A successor function is the label in the literature for what is actually an operation.
A function is a many-one or one-one relation allowing the "input" to be of different type than the "output". Example: "the catalog function", with input a catalog number, output a thing on a shelf.
The successor operation has a number input and number output (same type). This is critical, since its operational form allows it to define the natural numbers: The natural numbers are the outputs generated by the successor operation. Furthermore, the successor operation generates the primary operations of natural number arithmetic, addition, multiplication,
exponentiation, etc.
Definition: S(n) = n + 1, for initial input 0.
Thus, S(0) = 0 + 1 = 1; S(S(0)) = S( 1) = 1 + 1 = 2; S(S(S(0))) = S(S(1)) = S(2) = 2 + 1 = 3; ...; S(S(S(S(S(S(S(0))))))) = ... = 7; etc.
Addition: S(a) = a + 1, a + S(b) = S(a + b). (Note that the new operation on right uses the old one on right.)
Multiplication: a x 1 = a, a x S(b) = a x b + a.
Exponentiation: b0 = 1, bS(e) = (bez) x b.
The operational character of "successor" evokes the Closure property. The natural numbers are closed under the successor operation; addition of natural numbers is closed under the successor operation; similarly, for multiplication and exponentiation.
Students can be shown that the successor operation is implicit in the "begats" of the Fifth Chapter of Genesis in the Bible.
Adam begat Seth; Seth begat Enos; Enos begat Cainan; Cainan begat Mahaleel; Mahaleel begat Jared; Jared begat Enoch; Enoch begat Methusaleh.
Thus, using a "begat operation", B(Adam) = Seth; B(B(Adam)) = B(Seth) = Enos; B(B(B(Adam))) = B(B(Seth)) = B(Enos) = Cainan; ...; B(B(B(B(B(B(B(Adam))))))) = ... = Methusaleh.
Then, Methusaleh is the seventh generation from Adam, just as 7 is the seventh generation" from 0.
The successor operation generatively explains the saying that "recursion is infinity in finite terms".

Work order A » In the successor operation text, what example is given of a function whose input and output differ in type?
Work order B » Decide whether each statement agrees with the successor operation text. For each one, answer yes or no and quote the deciding words. (i) The successor operation takes and returns values of the same type. (ii) The begats used to illustrate the successor operation come from the Fifth Chapter of Exodus. (iii) The natural numbers are closed under the successor operation.
Work order C » Reproduce the successor operation text word for word, starting with "Students can be" and going on through "Enoch begat Methusaleh.".

Collected material »
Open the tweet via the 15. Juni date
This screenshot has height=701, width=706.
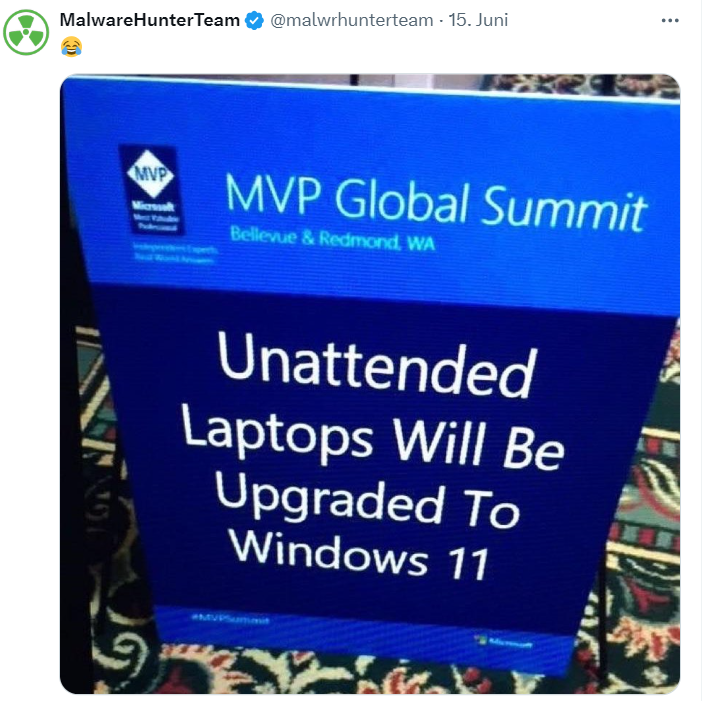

Response box A » The catalog function, which takes a catalog number as input and gives a thing on a shelf as output.

Response box B »
(i) Yes: "The successor operation has a number input and number output (same type)."
(ii) No: "the Fifth Chapter of Genesis in the Bible."
(iii) Yes: "The natural numbers are closed under the successor operation"

Response box C »
Students can be shown that the successor operation is implicit in the "begats" of the Fifth Chapter of Genesis in the Bible.
Adam begat Seth; Seth begat Enos; Enos begat Cainan; Cainan begat Mahaleel; Mahaleel begat Jared; Jared begat Enoch; Enoch begat Methusaleh.